At 200 yards I increase the target size so that the crosshair blocks all the central white so I know I'm centered. At 300 I do the same thing but use the first ballistic dot to obliterate the white central enlarged dot.
It sounds to me like you are quite experienced and know what you are doing.
But reading the above quote seems to reveal you adjust the reticle size by adjusting the magnification.
The center crosshair is not offset,so varying the power will not affect zero,
but the dots ARE offset from the center crosshair .When you adjust the coverage of a target feature, you also adjust the offset of the dot. You are .in effect,adjusting the elevation by an unknown amount.
If you zero that dot dead on at 300 yds using 10X the bullet will strike a different elevation at 8x or 14 X.
The 25-06 is just fine at 300 yds on a deer.

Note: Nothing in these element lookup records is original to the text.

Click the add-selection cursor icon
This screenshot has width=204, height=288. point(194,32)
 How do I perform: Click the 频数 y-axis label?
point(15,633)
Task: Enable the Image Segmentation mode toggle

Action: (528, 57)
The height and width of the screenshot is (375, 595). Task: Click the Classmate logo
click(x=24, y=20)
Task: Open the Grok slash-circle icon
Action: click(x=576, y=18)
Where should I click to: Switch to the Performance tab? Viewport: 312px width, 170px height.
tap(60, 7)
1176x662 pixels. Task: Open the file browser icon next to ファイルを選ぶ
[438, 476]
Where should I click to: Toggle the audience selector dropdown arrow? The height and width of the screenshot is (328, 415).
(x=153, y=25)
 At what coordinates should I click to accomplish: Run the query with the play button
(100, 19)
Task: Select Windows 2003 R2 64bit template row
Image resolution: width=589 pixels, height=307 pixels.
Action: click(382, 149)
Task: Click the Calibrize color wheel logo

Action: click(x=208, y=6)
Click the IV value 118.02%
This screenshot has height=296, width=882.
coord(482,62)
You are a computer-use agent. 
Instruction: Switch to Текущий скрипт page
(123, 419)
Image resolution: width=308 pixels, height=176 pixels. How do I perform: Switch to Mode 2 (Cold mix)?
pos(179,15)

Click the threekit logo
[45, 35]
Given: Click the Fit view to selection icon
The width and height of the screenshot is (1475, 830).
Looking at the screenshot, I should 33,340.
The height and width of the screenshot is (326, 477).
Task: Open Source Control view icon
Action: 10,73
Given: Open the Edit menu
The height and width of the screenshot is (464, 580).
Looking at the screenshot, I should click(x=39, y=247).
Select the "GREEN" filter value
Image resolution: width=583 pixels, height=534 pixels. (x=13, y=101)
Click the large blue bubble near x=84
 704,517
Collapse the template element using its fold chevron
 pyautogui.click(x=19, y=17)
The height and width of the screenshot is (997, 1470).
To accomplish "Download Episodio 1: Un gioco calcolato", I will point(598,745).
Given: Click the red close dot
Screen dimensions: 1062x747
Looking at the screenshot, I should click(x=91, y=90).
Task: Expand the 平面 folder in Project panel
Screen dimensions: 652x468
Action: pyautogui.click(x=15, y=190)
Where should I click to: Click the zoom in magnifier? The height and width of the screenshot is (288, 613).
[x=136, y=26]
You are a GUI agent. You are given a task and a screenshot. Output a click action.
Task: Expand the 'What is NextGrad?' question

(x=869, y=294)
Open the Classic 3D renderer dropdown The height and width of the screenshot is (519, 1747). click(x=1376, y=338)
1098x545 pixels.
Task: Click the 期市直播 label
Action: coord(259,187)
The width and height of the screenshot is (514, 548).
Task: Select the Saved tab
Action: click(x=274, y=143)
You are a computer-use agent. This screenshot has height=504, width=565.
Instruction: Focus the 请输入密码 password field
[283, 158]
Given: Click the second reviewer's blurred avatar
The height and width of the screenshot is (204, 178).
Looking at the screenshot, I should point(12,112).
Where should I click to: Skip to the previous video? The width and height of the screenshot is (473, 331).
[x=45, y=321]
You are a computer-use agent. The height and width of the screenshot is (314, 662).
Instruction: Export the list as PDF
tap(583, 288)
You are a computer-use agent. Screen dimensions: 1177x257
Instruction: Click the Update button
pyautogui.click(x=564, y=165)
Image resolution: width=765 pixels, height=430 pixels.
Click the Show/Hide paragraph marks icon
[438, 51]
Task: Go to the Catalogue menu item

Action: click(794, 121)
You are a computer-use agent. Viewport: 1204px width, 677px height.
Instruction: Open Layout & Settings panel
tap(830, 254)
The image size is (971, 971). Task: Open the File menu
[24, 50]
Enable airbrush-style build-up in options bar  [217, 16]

Consider the regard given the .257 Weatherby and .264 Win Mag. Yes,there is SOME difference. But not all that much.
Looking from a different direction, I have NO doubt my .257 AI ,or a 6.5 Manbun,or a 243, or a .260 Rem will cleanly kill a deer at 300 yds. All of them are adequate. Don't let your gun club buddies sell you on a 300 Win Mag.
One way or another, I doubt your bullet hit the heart/lung area. The heart and lungs would have poured out as chunky soup.And the deer would have dropped.
I have no doubt you can shoot.
It seems to me your method of compensating for your vision problem is faulty. And quite correctable! Your drop compensation is only valid at one magnification,whatever that may be.